Są to oczywiście jedynie domysły, bardzo dobrze że zlecono TK miednicy - będziemy wiedzieć więcej.
Ale jeśli potwierdzą się powyższe przypuszczenia, to o operacji przerzutu do mózgu nie będzie mowy - po prostu stadium zaawansowania choroby będzie zbyt duże i operacja, przy swoich możliwych konsekwencjach, byłaby zbyt ryzykowna i mogłaby stanowić dla pacjenta niepotrzebne cierpienie.

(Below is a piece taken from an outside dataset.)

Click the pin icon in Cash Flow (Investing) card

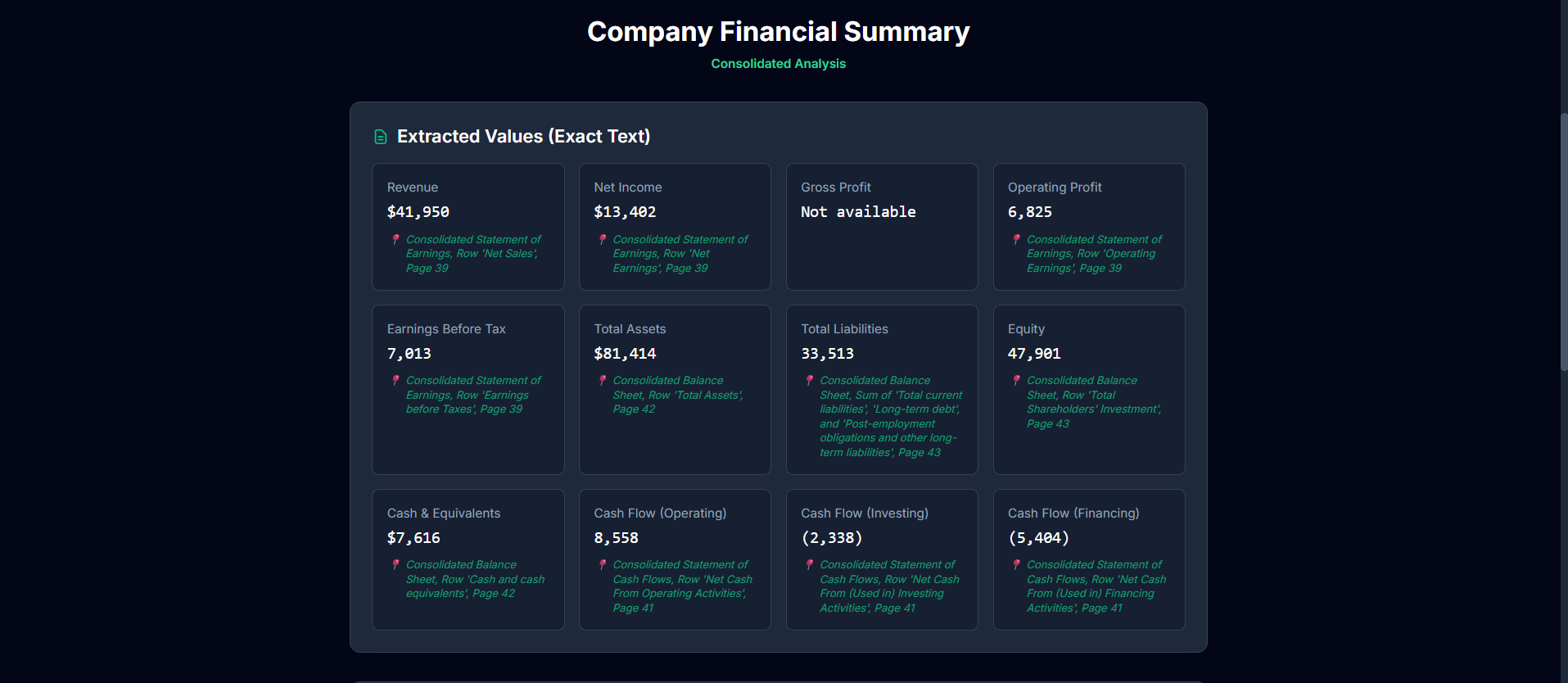809,564
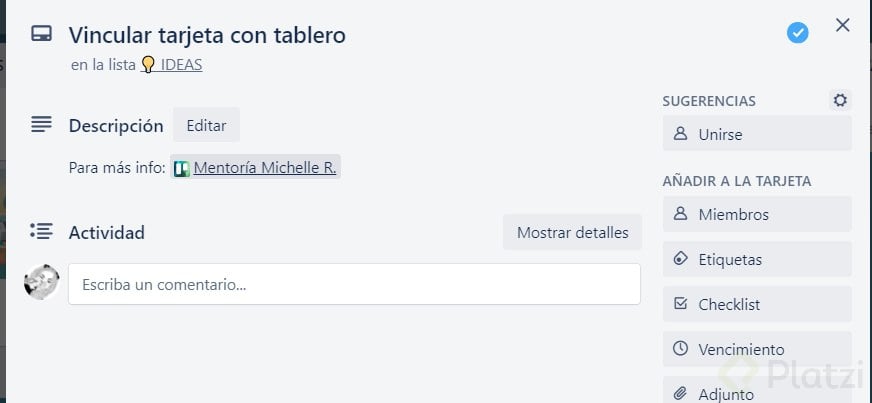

Móżdżek odpowiada m.in. za równowagę, koordynację ruchową - jego uszkodzenie przy zabiegu mogłoby oznaczać np. zaburzenia równowagi, koordynacji ciała, kłopoty z napięciem mięśniowym.
Dobrze, że wreszcie trafiliście na lekarza, z którego jesteście zadowoleni i czujecie jego opiekę. Mam nadzieję, że uda się tę lekarkę "zatrzymać" z Wami na dłużej.
Nie wyrzucaj sobie, Anelio, niczego. Pomagasz tacie jak możesz, Twoje zaangażowanie widać na kilometr. Ale to po prostu choroba - ona nie wybiera, nie karze za nic, nie jest "odwetem" za coś, co się zrobiło lub nie w życiu. Ona nie wybiera, po prostu jest.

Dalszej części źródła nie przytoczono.